One thing about traveling alone is figuring out what I can do on my own. Sola. I can take a chain of public and private buses through Peru. I can stay up all night and make my flight at 8:30 in the morning. I can get on the right direction train or metro every time. I don’t mean to sound like “Jessica’s Daily Affirmations” but it’s cool to know that I actually can accomplish these simple things.
And my arms are getting smaller…they might look nicer in pictures, but getting back in the water will look nicer. I also need to work on my pasty white tan. I miss the blistering burn of the sun and the sound of nothing to do but listen to the water. I miss sliding my board diagonally into the car so it fits just right when I close the hatch. I miss floating. I miss wiping salt off my eyebrows. I miss paddling back and fourth until my arms swell. I miss swirling slimy kelp around my foot then undoing it quickly enough before a wave comes. I miss falling asleep on the bench for too long then having to stumble up the trail dehydrated. I miss trying to awkwardly hug Gina while in the water and on boards. I miss having little rock cuts on my feet and my lips splitting from being dried out. I miss scraping wax of my board during a lull. I miss having to make the decision that the ocean is just as clean as a shower. I miss running into people at LBJs. I miss feeling slightly uncomfortable from old men’s flattery. I miss checking wetsand. I miss Mr. Curran telling me he saw my last Saphire wave from his house. I miss walking to the farmers market before my suit has dried. I miss Saff sharing his crackers. I miss having sand in my bed.
But, I hear tell that it’s flat back home…that mates me feel better.
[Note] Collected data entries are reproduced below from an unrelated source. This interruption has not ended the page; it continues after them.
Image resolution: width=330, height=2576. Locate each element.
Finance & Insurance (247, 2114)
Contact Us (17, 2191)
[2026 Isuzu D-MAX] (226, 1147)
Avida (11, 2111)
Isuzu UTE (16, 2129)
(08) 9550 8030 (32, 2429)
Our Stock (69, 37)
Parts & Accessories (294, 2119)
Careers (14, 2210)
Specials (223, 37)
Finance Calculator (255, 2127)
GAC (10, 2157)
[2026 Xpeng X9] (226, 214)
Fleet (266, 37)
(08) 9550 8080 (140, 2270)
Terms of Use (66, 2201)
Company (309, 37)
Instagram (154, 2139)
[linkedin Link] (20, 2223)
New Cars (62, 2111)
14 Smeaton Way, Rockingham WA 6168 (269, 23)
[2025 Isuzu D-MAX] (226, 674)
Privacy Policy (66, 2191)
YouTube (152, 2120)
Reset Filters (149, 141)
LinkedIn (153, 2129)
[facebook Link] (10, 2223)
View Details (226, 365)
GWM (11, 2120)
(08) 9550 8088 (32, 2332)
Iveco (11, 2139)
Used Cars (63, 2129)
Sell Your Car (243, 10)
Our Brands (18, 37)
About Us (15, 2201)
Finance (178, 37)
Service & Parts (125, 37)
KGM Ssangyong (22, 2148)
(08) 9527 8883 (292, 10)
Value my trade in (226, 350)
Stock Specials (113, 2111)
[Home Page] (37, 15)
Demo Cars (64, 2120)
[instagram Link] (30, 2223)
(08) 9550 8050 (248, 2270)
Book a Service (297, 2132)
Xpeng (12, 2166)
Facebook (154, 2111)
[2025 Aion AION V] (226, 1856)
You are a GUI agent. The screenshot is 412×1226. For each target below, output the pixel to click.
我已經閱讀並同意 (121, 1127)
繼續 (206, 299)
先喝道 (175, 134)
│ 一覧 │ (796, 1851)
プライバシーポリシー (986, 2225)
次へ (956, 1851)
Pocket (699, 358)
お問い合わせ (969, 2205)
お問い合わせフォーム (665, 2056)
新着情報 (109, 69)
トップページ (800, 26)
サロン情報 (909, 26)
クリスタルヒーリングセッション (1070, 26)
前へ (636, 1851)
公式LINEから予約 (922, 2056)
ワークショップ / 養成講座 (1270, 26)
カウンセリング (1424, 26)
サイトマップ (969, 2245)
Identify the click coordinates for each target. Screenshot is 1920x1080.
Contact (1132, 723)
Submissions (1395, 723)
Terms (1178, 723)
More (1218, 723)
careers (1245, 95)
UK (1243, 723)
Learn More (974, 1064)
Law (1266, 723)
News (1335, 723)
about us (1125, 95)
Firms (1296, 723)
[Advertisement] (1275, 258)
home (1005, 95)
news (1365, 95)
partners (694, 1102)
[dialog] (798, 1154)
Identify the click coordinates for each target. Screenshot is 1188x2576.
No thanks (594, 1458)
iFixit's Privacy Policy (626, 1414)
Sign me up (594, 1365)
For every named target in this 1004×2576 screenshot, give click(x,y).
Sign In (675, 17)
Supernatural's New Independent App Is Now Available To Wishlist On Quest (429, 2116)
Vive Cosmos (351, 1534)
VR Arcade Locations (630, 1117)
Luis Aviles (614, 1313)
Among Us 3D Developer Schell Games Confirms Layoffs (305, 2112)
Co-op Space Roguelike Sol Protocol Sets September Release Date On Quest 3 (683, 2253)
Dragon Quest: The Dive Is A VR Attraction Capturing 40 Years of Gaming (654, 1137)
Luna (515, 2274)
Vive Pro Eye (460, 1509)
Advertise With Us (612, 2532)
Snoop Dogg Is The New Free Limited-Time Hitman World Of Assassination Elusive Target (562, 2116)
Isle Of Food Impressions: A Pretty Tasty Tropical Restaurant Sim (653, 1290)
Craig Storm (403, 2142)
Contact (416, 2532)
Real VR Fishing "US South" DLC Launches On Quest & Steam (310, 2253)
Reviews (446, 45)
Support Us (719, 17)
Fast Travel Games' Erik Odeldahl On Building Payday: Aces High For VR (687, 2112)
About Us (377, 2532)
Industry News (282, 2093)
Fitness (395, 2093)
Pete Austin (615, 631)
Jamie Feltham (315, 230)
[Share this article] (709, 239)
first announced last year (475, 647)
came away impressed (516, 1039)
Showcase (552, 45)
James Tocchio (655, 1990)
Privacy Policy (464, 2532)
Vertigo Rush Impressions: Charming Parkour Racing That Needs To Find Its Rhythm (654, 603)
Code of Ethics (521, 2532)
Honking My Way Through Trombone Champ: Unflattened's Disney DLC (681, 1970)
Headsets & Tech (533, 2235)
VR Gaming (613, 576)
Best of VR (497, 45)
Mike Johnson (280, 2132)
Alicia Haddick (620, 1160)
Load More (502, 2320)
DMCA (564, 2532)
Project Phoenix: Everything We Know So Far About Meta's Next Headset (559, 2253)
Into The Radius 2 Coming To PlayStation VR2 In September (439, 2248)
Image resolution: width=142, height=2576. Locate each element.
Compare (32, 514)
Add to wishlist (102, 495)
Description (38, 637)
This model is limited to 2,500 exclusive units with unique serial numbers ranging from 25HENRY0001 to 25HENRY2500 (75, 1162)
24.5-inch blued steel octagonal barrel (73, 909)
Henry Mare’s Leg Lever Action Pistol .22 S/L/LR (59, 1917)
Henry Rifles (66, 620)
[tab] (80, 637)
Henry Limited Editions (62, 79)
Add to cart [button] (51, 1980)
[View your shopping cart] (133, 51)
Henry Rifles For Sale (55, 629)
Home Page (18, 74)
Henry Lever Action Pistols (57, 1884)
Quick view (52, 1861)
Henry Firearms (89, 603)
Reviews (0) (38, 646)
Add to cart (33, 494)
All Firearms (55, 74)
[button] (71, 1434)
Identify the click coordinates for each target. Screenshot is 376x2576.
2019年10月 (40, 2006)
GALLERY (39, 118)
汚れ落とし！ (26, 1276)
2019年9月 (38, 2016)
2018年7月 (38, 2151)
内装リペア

Also, traveling South America is a fairly good distraction.
I am leaving the country, the continent even, on Thursday. Departure 1:45pm LAX. I am drowning in anticipation of what new things may come, but I will miss Summer at home, surfing Sapphire like I did today, being with my family, laying in the sun. All of a sudden, South American Winter in a big city seems daunting and what I already know and love is so much easier. But if I always did what was easy, my life would be rather boring. So I raise a glass to being a little afraid and some premature homesickness.